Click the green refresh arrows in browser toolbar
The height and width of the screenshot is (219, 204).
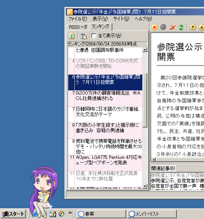pos(181,28)
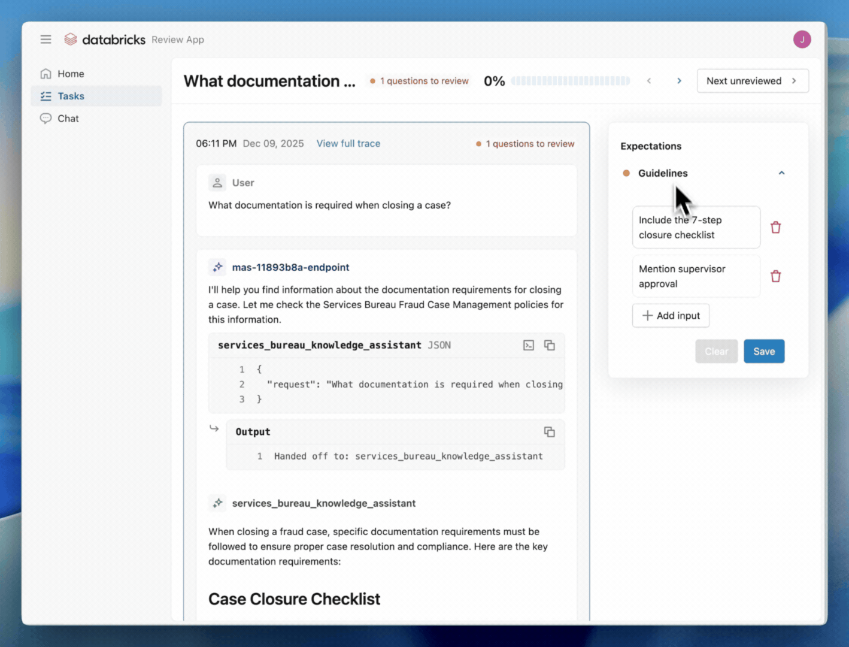Screen dimensions: 849x647
Task: Delete the Mention supervisor approval guideline
Action: tap(775, 276)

=====

AIM OF THE EXERCISE: All the records above must be retyped exactly, except for their pictures.

TASK OUTPUT:
Click the green refresh arrows in browser toolbar
The height and width of the screenshot is (219, 204).
pos(181,28)
Screen dimensions: 849x647
Task: Delete the Mention supervisor approval guideline
Action: tap(775, 276)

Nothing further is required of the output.